19 thoughts on “Electrolysis & Puppet Luck

  1. Eric Paul Shaffer says:

    I say breaking her fingers lets her off a bit too lightly–you nailed her and the reasons anyone would say such a thing to a stranger. People are people, but strangers are stranger. You also nailed the fevered desperation we feel when a loved one is suddenly ill, that panicky claustrophobic disorientation is rarely addressed in poetry, but you did a nice job.

  2. Sara Backer says:

    I love “strangers are stranger”! I think hospitals tend to bring out assumptions people make about each other that they usually keep quiet. Thanks for stopping by, Eric.

  3. Helen Einstein says:

    I can’t believe some people have the audacity to ask questions that the old woman in the poem asked about the husband, but some people are strange. Glad to see your poems in print again. Good luck with the poetry contests.

  4. Dan Einstien says:

    “though vanity and death swim side by side”. Nice finish. I won’t pretend outrage at some peoples behavior. I have met too many of them. And of course I have tramped around my own mind a bit. I will say “balsa wrist” is beautifully evocative. It invites the mind to break it.

    • Sara Backer says:

      Thanks, Helen–there is no publication without luck!

      Dan, glad you like my end line. During one of my youthful travels in Europe, I saw an ornate mirror frame decorated with a sculpted face that was half woman and half skull.

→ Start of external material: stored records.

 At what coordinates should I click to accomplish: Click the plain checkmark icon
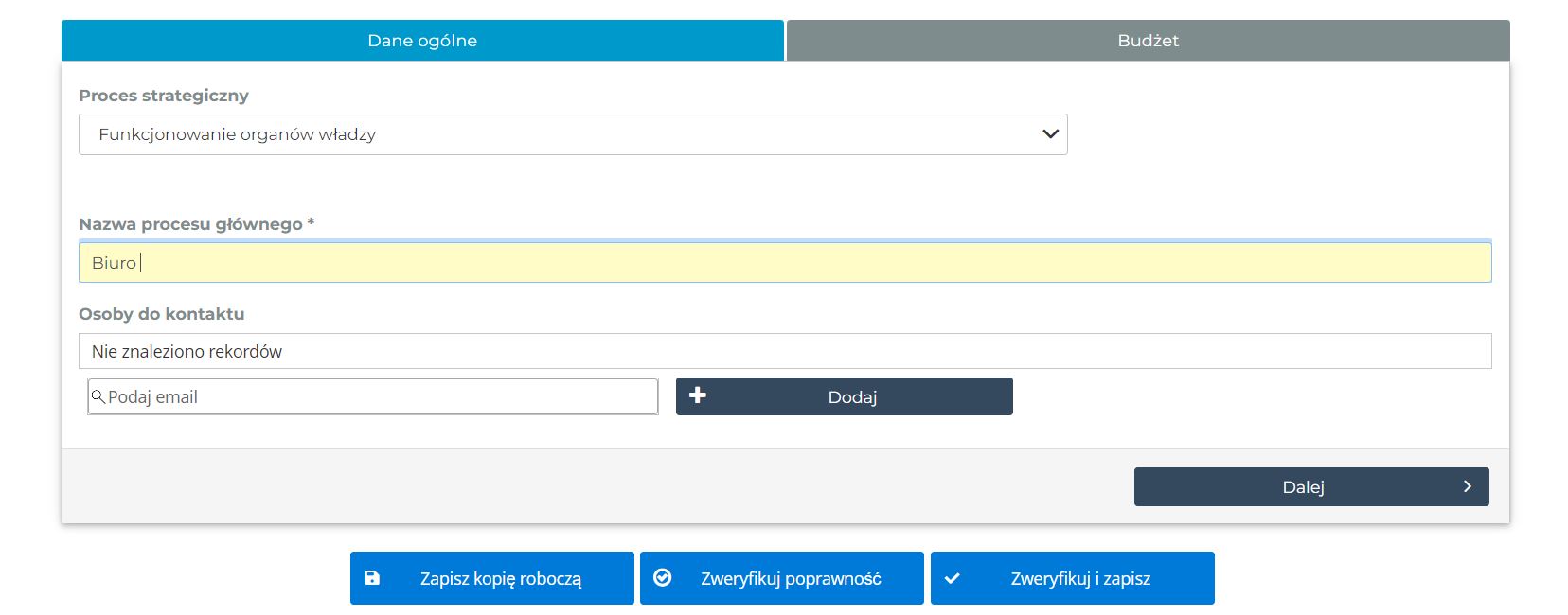(953, 578)
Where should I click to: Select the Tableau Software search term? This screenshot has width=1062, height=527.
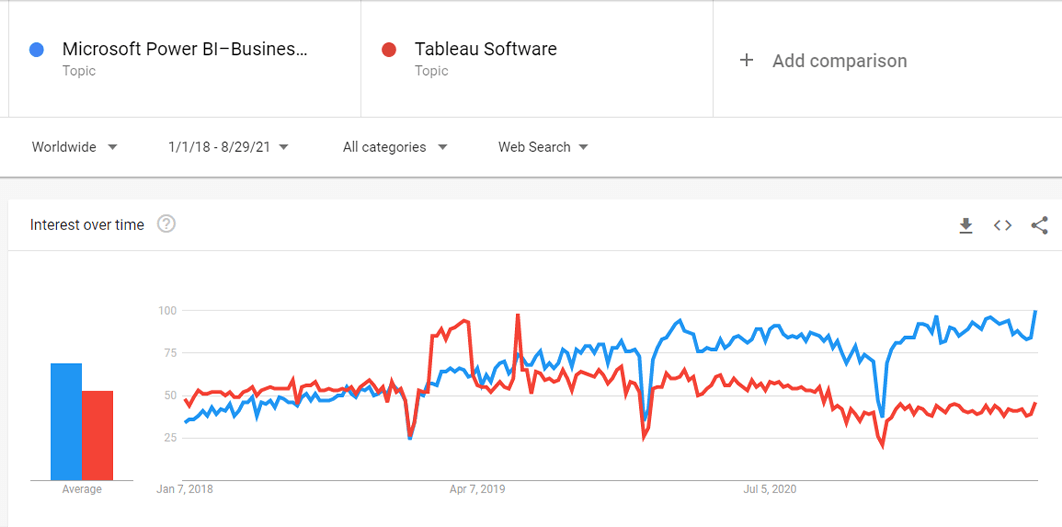coord(486,49)

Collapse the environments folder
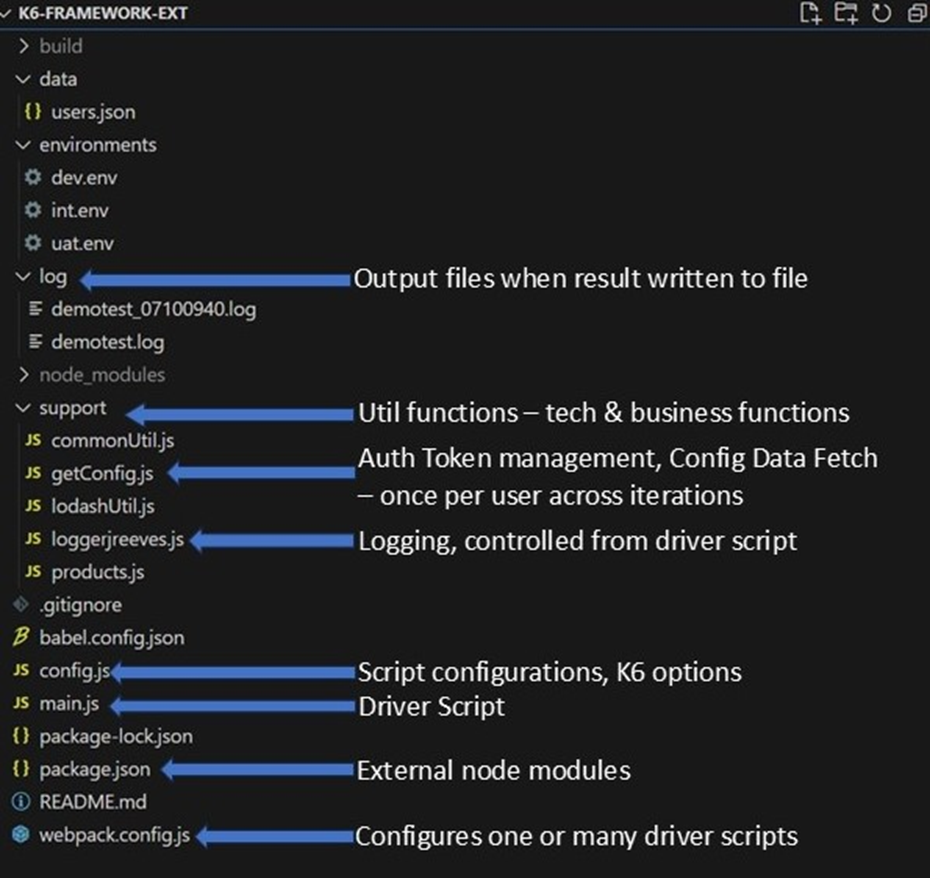pyautogui.click(x=23, y=144)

That stuck with me and surfaced when I was writing “Electrolysis.”

  5. michael spring says:

    I love the slant of light you use — more of a downpour of insight — from such “real” experiences. What a brilliant pairing of poems. Kudos to you and to A-Minor for this display!

  6. Sara Backer says:

    Yes, A-Minor did a great job of selection (vanity and death side by side) and presentation. I hadn’t put those two poems together until A-Minor did. Thank you!

  7. mtorah says:

    Both of these poems make me shiver. I am aware, these days, that life is not a given … and that my desire/need for life runs deep underneath everything. When I reached the last line of “Electrolysis”, the whole poem refocused, and I shivered. And while I was reading “Puppet Luck” I couldn’t help wanting to break every dead wood bone in the chisel woman’s body for denying the narrator’s desire for life.

    Powerful poems!

    • Sara Backer says:

      Thank you for sharing your insight, Mtorah. The struggle for survival is in both poems, whether it’s a futile quest for youth and the illusion of immortality or the need to preserve hope by rejecting the concept of an afterlife.

  8. jennymilch says:

    This pairing is mesmerizing. Sara Backer is able to make sorrow lovely like no other poet I’ve seen.

  9. Judy says:

    I loved both of these poems. Real talent here.

  10. Becca C. says:

    What thought provoking poems! I especially loved the closing lines of the first poem, and the whole setting and imagery of the second one (granite rain, balsa wrists). It is crazy what some people will say, thinking that they’re being helpful, when–of course–they’re doing just the opposite.

  11. Stephanie Beukema says:

    I just really like the way you use language, the way you put words together, like “balsa wrist”, and the “granite rain”. The surprise of the images in relation to the themes of waiting, luck, vanity and death, it just really works for me. Good for you for your perseverance!

  12. Savvy Thorne says:

    Puppet Luck is one of the wisest poems I’ve ever read! And both are so eloquent and elegant.

  13. Ruth says:

    Wow, Sara. These two sat in my box waiting to be read, chocolates waiting to be savored at the end of a long day. Today I needed just that honesty that your poetry brings, searing, yet human and gentle, tying us all together as the sensitive and insensitive parts of being clash. Thank you, thank you. And really woman, may your poetry reach places far and wide.

    OH. I have to go read them again. ANy chance of a book of poetry forthcoming?

    • Sara Backer says:

      Thank you for your appreciation, Savvy and Ruth. I am currently shopping a full-length book of my poems, but it’s a real long shot to get published. Should lucky lightning strike, I’ll be sure to blog about it.